唯識では六識(眼識・耳識・鼻識・舌識・身識・意識)、そして深層に末那識、阿頼耶識の八識を立てるが、天台宗や日蓮宗ではさらに下に阿摩羅識(仏性)を加えて九識とする。

九識は心の一番奥にあってすべての人に通じており、九識に至れば他の人の心を知ることができるし、過去や未来もすべて明らかになると説明される。
自分が死ぬ日時までわかるそうである。

浄土真宗でも梵我一如的な話をする人がいる。
教化冊子「お盆」2008年版に載っている写真に、「大気のなかでトンボも草も、光と出会って願っている」「西からの気配のような夕の光が、ただ、語りかけてくる」という「心のノート」的な説明文がついている。

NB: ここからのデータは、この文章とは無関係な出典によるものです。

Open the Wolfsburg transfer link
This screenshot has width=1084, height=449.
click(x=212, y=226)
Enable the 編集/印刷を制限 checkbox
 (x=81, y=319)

「心のノート」は河合隼雄氏が中心となって作った道徳の副読本で、スピリチュアル的な内容である。
河合隼雄氏は「たましい」という言葉をよく使うが、「たましい」とは、個人の霊魂であると同時に、すべての存在と通じ合う霊魂でもある。

弓山達也「現代人の生命観とスピリチュアリティ」(「親鸞仏教センター通信」26号)にこういうことが書かれてある。

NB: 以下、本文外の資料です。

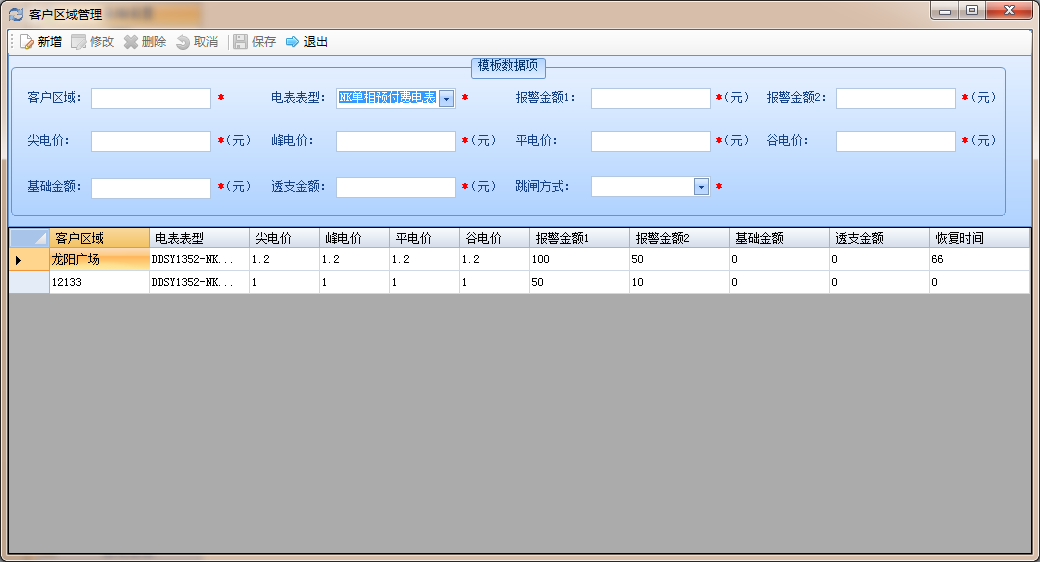Click the 报警金额1 text box
The height and width of the screenshot is (562, 1040).
pyautogui.click(x=650, y=98)
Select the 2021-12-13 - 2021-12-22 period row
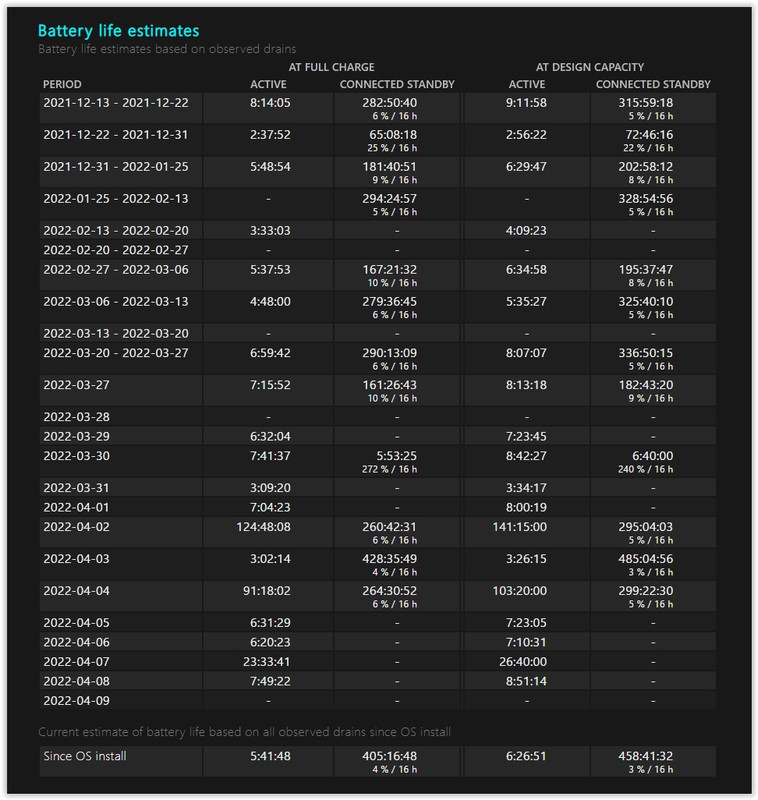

『心のノート』(文部科学省)は、国によるスピリチュアル教育の典型例であると考えています。文科省の言う、「目に見えないものを大事にする」とか「あらゆる宗教に共通する普遍的な宗教心」という文言こそ、まさにスピリチュアリティと呼べるわけです。(略)そこでの「いのち」観とは、生命は自分のものであるが、与えられたという意味で、自分のものだけでないという「与えられたいのち」観、人間の生命とは、宇宙や自然や人間を超えた大いなるものと「通じ合ういのち」観、そこでの「いのち」は、輝かせることが使命・目的とされる「輝くいのち」観です。


「お盆」にはこんな文章が書かれている。

「臍の緒」、それは自分のいのちがしっかりと親のいのちにつながっていることの証でしょう。そしてその「臍の緒」は、限りなく長い歴史を次々とつないでいるのです。その始まりも、行きつく先も見通せないほどに長いいのちの歴史と、広い世界を内容として、私は今、このいのちを身に賜っているのです。

これは実体的いのち・こころ観である。